Collected data entries:
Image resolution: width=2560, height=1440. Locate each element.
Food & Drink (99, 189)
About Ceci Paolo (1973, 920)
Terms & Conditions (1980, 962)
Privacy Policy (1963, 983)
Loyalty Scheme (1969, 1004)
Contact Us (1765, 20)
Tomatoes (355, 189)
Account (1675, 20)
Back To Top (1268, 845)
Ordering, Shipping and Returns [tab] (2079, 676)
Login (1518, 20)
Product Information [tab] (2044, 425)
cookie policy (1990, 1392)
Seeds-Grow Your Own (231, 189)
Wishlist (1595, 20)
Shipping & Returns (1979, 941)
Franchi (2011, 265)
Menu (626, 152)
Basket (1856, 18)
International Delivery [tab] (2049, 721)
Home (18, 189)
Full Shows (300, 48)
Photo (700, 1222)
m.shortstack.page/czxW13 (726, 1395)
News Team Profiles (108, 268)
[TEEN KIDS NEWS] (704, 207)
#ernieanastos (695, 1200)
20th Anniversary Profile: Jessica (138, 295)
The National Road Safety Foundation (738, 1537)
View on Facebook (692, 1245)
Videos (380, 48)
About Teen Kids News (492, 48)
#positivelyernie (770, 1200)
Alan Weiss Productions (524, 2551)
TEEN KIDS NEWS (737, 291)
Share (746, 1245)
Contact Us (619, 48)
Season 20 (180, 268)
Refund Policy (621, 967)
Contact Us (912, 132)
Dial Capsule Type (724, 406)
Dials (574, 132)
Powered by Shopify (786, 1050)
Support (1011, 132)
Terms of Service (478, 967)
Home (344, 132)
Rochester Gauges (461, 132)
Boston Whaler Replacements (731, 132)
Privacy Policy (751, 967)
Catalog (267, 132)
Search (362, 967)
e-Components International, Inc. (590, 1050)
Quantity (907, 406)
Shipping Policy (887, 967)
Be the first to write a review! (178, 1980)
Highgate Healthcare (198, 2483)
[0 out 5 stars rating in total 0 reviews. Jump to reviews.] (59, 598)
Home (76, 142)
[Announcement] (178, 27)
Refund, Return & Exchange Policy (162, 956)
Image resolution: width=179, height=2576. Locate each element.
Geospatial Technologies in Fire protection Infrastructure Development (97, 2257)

What to produce:
Please go through the entries and show every line with the word "element".

Completed task:
Image resolution: width=2560, height=1440. Locate each element.
Image resolution: width=179, height=2576. Locate each element.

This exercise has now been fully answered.